• _What you have to do_
In the records below, find the line with "Instruction: Collapse the 循环网址 loop box" and repeat exactly every line from it through the line with "The width and". Pictures stay out.
[Record set Boundary: Start]
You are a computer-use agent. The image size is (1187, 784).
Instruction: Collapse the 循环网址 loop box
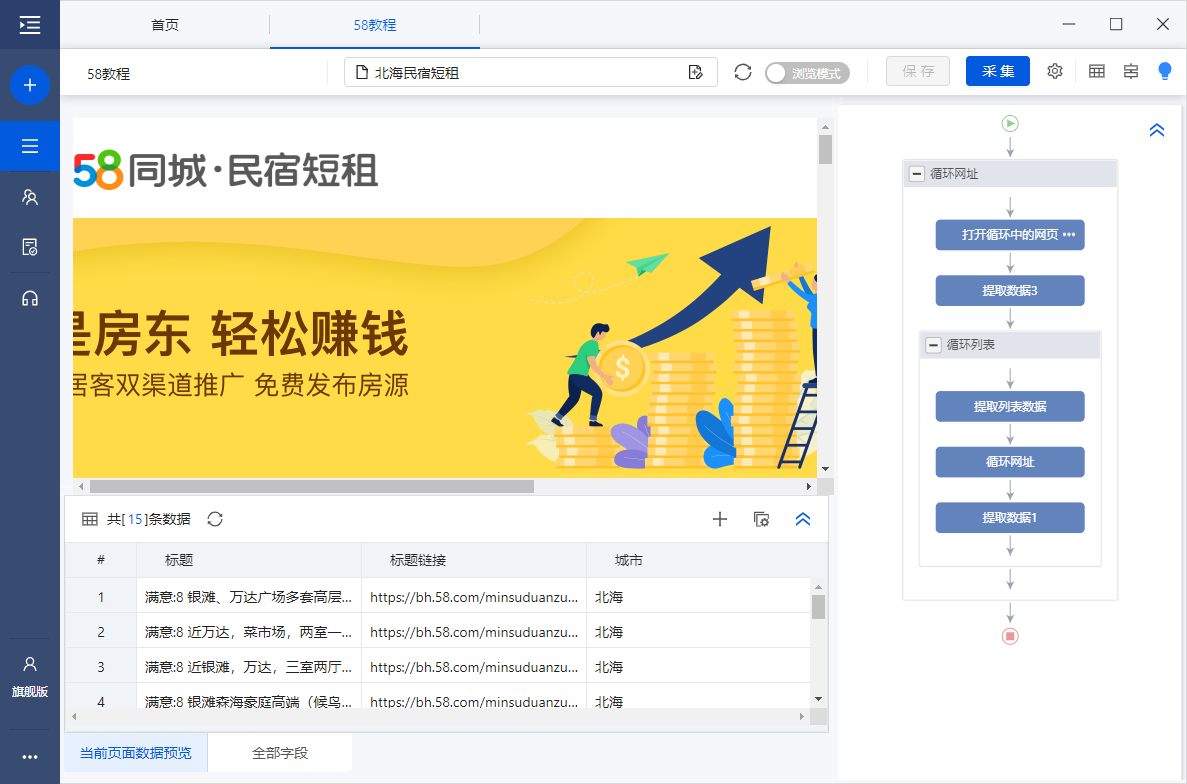[916, 174]
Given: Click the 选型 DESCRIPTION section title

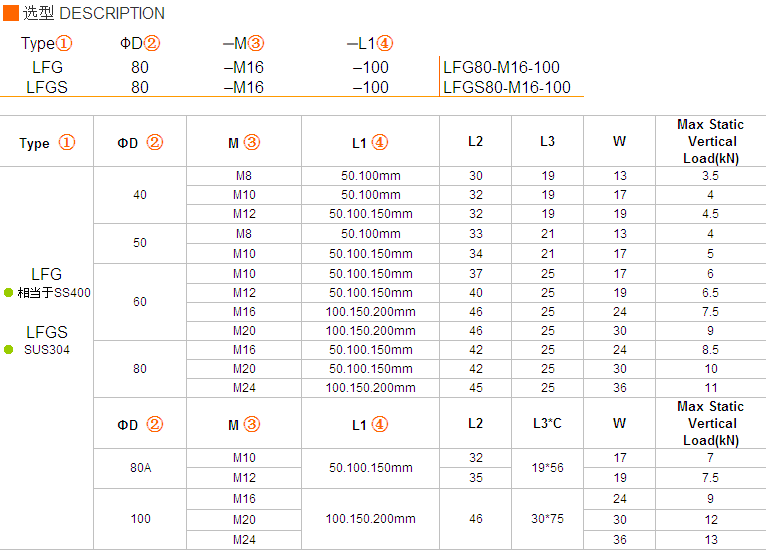Looking at the screenshot, I should (94, 13).
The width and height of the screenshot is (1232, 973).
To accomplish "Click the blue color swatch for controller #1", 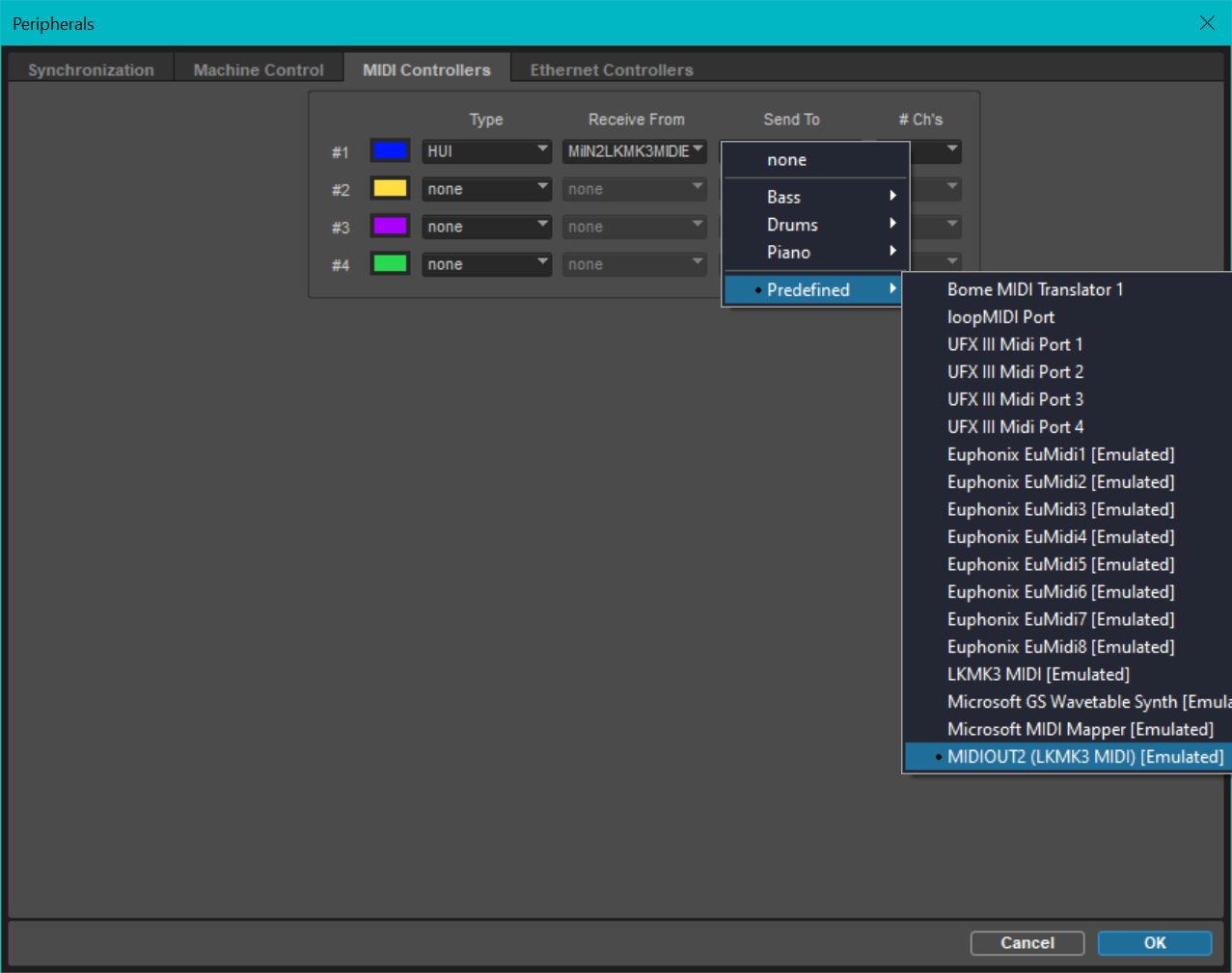I will (390, 150).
[Record set Boundary: End]
• _Exercise response_
Instruction: Collapse the 循环网址 loop box
[916, 174]
Given: Click the 选型 DESCRIPTION section title

Looking at the screenshot, I should (94, 13).
The width and height of the screenshot is (1232, 973).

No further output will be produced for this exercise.